[Marcos] “En aquel tiempo, llamó Jesús a los Doce y los fue enviando de dos en dos, dándoles autoridad sobre los espíritus inmundos.”

Celebramos hoy a un santo japonés, el primero, el jesuita S. Pablo Miki, al franciscano español S. Pedro Bautista y a otros veintitrés franciscanos seglares más dos seglares jesuitas. Todos ellos fueron torturados y conducidos a la colina de Nagasaki donde fueron crucificados y alanceados por ser cristianos.

San Pedro Bautista llegó a Japón desde Filipinas, enviado como embajador de Felipe II, para acercar posturas con el Shogun de Japon, Taykosama. La tensión entre ambos reinos se personalizó en un primer momento entre S. Pedro y Hideyoshi Toyotomi, ministro del Shogun, quien sintió un profundo respeto ante la firmeza y mansedumbre del franciscano que rechazaba realizar los gestos de sumisión  y pleitesía que Toyotomi le exigía. A pesar de un notable acercamiento de posturas entre ambos, la presencia evangelizadora de los franciscanos y su opción por rescatar y atender a los pobres y ancianos que aquellos nipones arrojaban al río de la hoy Kyoto hizo insostenible la situación hasta que un nuevo y turbio incidente político dio con franciscanos y jesuitas en el martirio.

Antes que en Japón, el abulense S. Pedro había misionado en Filipinas y en México antes de allí.

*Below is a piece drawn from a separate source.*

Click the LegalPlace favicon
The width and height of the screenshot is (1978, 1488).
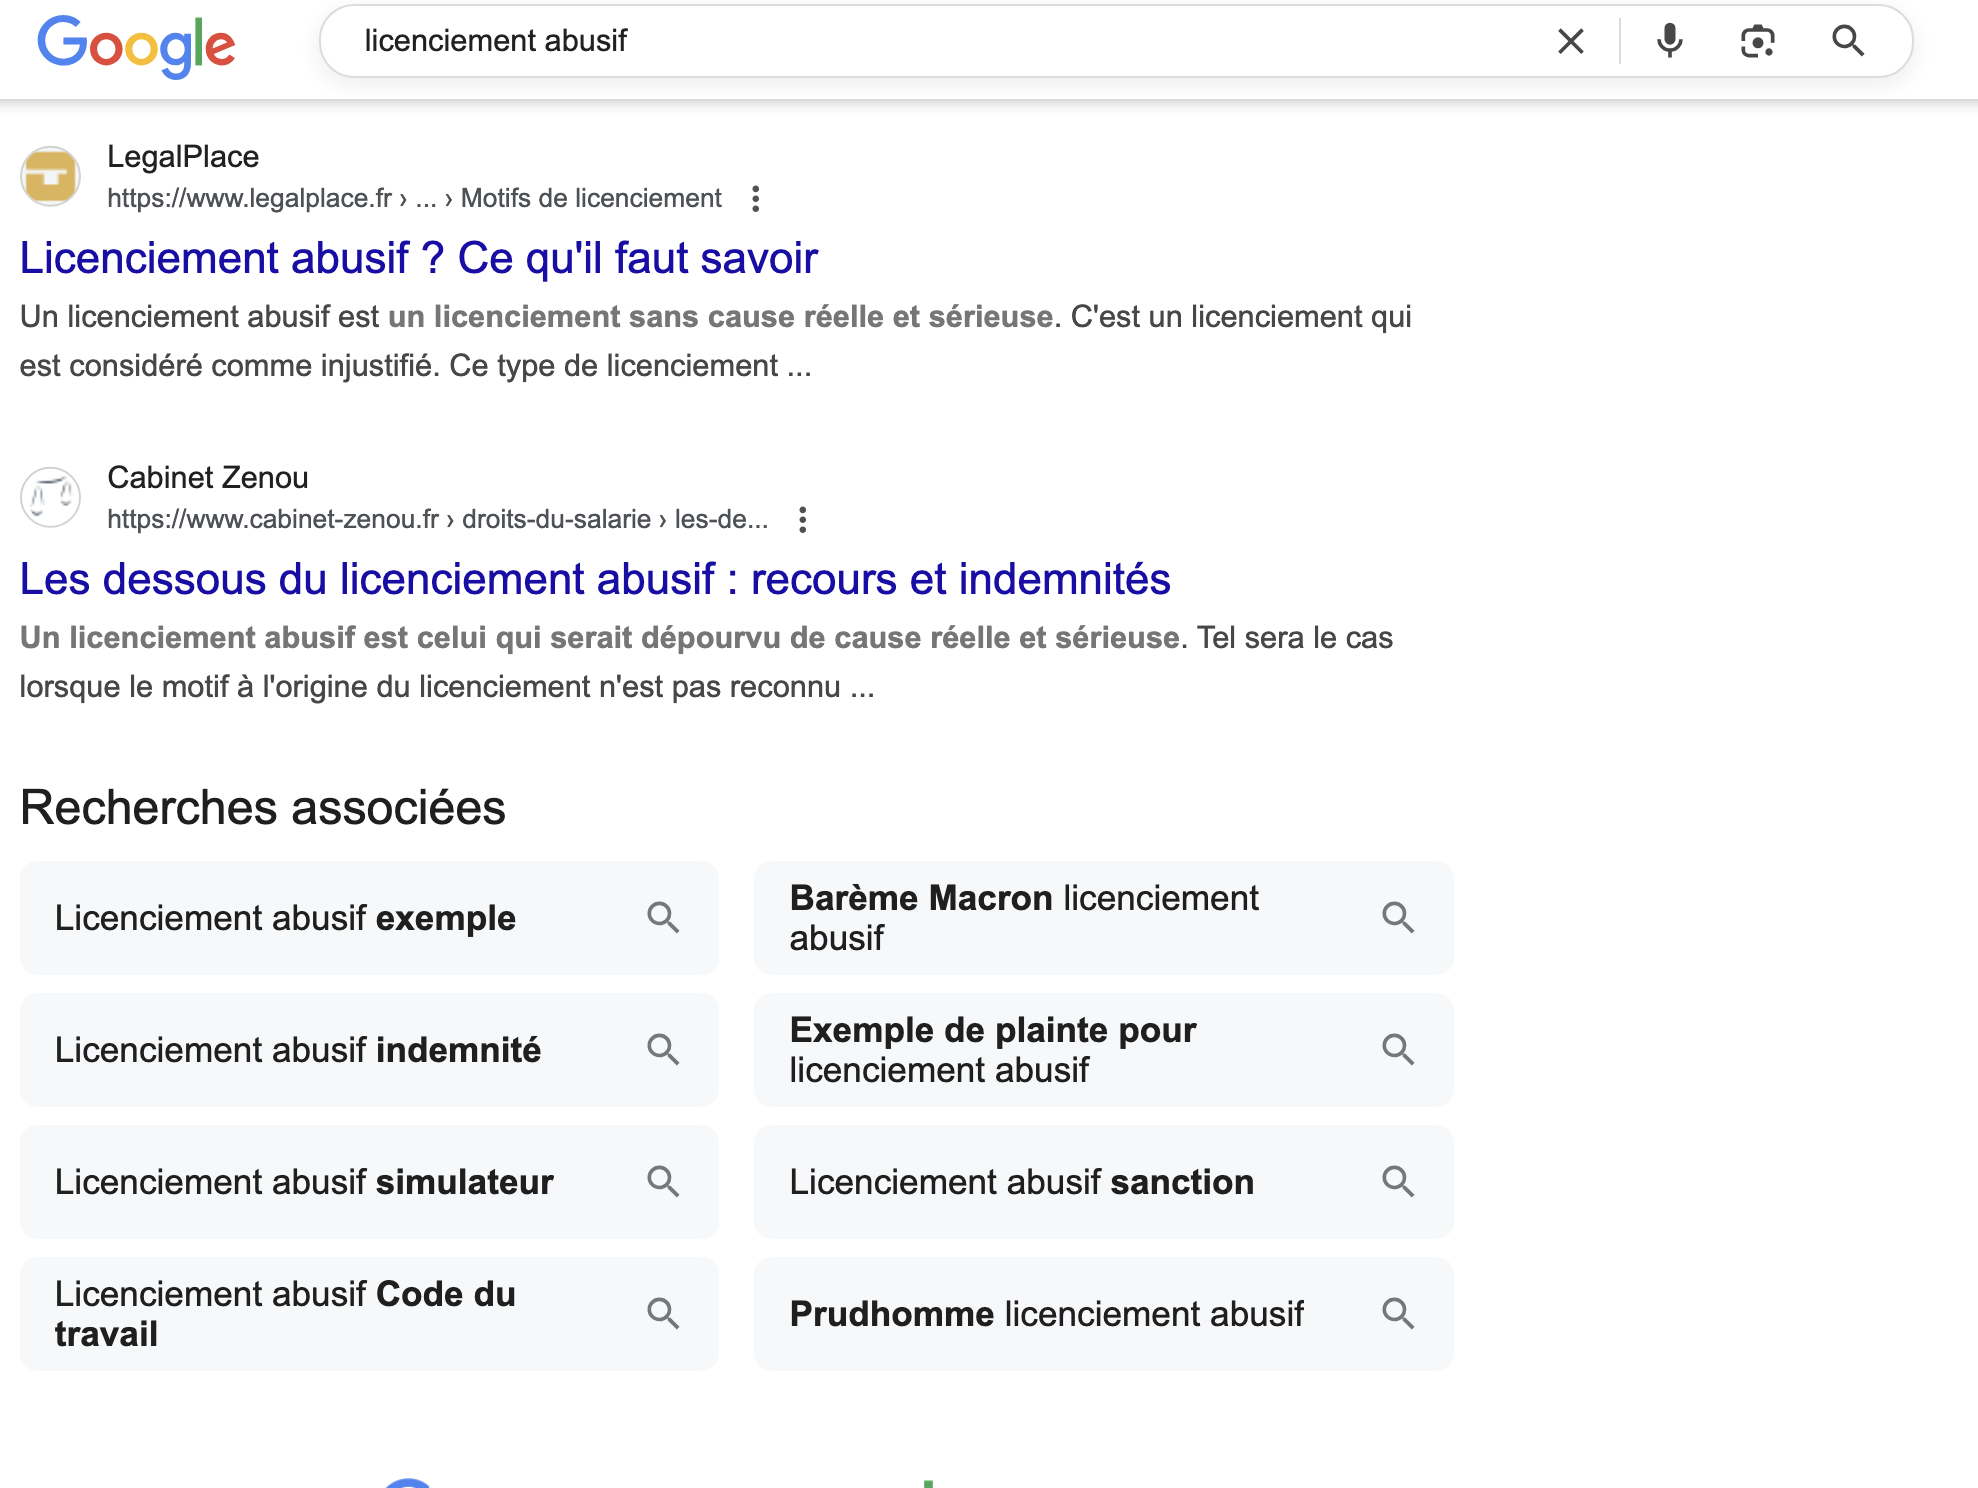tap(50, 176)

En todos esos lugares, él y sus “hermanos de cordón” se distinguieron por la defensa activa de la población indígena frente a los abusos de muchos occidentales que los seguían tomando como esclavos aunque el rey de España lo prohibiera en sus territorios. Vemos cómo la defensa de la dignidad de todo ser humano y el compromiso por los débiles y desechados de la sociedad fue lo que situó a los santos que celebramos hoy en el punto de mira de los enemigos del ser humano y, por consiguiente, también de Dios. Seamos herederos de S. Pedro en su pasión por Cristo y en su pasión por el ser humano, dos amores que no son más que uno solo y su consecuencia, dos amores que han de seguir transformando el mundo.